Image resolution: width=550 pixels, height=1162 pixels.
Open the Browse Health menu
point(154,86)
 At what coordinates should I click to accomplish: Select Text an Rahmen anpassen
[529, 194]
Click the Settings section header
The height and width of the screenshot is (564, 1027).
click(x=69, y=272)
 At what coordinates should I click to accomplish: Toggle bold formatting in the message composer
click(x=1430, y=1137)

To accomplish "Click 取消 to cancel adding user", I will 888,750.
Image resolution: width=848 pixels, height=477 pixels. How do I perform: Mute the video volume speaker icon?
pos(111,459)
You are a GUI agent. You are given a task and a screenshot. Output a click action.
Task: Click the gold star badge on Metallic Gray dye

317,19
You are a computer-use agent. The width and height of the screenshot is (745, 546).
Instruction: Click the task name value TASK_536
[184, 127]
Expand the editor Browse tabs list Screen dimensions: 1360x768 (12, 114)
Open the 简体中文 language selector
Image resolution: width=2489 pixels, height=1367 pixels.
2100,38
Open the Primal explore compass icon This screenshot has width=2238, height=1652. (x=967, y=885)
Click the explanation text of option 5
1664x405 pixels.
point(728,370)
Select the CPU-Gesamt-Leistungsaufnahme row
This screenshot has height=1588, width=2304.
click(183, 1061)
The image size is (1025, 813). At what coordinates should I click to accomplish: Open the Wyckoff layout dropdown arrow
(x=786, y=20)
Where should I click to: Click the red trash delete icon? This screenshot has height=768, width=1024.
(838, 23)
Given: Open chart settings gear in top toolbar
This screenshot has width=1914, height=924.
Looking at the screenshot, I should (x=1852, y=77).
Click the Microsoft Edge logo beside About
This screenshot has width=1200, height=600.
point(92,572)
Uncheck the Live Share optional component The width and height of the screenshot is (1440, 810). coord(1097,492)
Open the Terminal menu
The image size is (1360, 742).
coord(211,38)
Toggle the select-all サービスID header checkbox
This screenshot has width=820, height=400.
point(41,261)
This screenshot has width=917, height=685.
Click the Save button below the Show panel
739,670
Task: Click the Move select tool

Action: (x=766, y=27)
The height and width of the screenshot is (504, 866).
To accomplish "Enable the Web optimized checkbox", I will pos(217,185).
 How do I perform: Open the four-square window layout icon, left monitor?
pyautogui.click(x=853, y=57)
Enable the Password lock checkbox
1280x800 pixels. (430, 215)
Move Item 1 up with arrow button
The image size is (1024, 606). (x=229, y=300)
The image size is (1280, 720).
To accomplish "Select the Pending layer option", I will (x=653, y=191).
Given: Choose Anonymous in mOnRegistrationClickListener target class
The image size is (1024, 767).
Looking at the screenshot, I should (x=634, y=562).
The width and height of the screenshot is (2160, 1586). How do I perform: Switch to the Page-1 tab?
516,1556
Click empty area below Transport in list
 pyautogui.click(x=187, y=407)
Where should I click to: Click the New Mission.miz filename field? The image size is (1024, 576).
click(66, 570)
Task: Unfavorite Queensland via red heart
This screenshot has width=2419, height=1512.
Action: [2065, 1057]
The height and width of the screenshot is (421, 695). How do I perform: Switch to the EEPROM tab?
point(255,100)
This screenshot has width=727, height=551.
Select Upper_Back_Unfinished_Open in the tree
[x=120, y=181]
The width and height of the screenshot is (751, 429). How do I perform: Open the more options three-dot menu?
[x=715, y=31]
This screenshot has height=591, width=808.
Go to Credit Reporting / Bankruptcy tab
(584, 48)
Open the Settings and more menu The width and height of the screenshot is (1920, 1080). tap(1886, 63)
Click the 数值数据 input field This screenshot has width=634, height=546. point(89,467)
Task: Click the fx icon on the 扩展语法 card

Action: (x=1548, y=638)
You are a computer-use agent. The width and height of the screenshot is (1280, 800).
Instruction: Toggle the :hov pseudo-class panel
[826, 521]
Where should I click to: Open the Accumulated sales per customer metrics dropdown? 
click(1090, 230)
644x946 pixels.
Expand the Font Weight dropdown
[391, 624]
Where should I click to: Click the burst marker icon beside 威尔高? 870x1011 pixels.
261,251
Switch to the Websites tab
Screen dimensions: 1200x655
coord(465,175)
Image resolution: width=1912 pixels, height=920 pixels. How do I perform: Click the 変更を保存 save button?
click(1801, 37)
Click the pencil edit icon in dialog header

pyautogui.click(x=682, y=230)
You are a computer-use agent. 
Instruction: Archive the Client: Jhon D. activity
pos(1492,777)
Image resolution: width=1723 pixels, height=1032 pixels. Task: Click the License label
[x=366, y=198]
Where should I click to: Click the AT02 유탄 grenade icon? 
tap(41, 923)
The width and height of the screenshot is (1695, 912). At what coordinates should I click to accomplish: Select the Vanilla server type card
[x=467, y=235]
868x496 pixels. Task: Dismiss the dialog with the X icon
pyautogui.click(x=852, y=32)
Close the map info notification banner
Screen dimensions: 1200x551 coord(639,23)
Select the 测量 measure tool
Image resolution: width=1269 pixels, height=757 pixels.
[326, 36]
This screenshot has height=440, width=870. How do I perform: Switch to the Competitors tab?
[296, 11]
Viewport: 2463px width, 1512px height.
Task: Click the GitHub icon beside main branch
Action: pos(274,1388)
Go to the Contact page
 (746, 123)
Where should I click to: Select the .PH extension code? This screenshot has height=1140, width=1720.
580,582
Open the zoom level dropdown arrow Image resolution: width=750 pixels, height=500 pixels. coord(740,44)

++++++++

Problem —
Copy out the lines of the records from the one with "This screenshot has height=440, width=870." down to the last line, both ends included, keeping every character as it stands.

The answer —
This screenshot has height=440, width=870. How do I perform: Switch to the Competitors tab?
[296, 11]
Viewport: 2463px width, 1512px height.
Task: Click the GitHub icon beside main branch
Action: pos(274,1388)
Go to the Contact page
 (746, 123)
Where should I click to: Select the .PH extension code? This screenshot has height=1140, width=1720.
580,582
Open the zoom level dropdown arrow Image resolution: width=750 pixels, height=500 pixels. coord(740,44)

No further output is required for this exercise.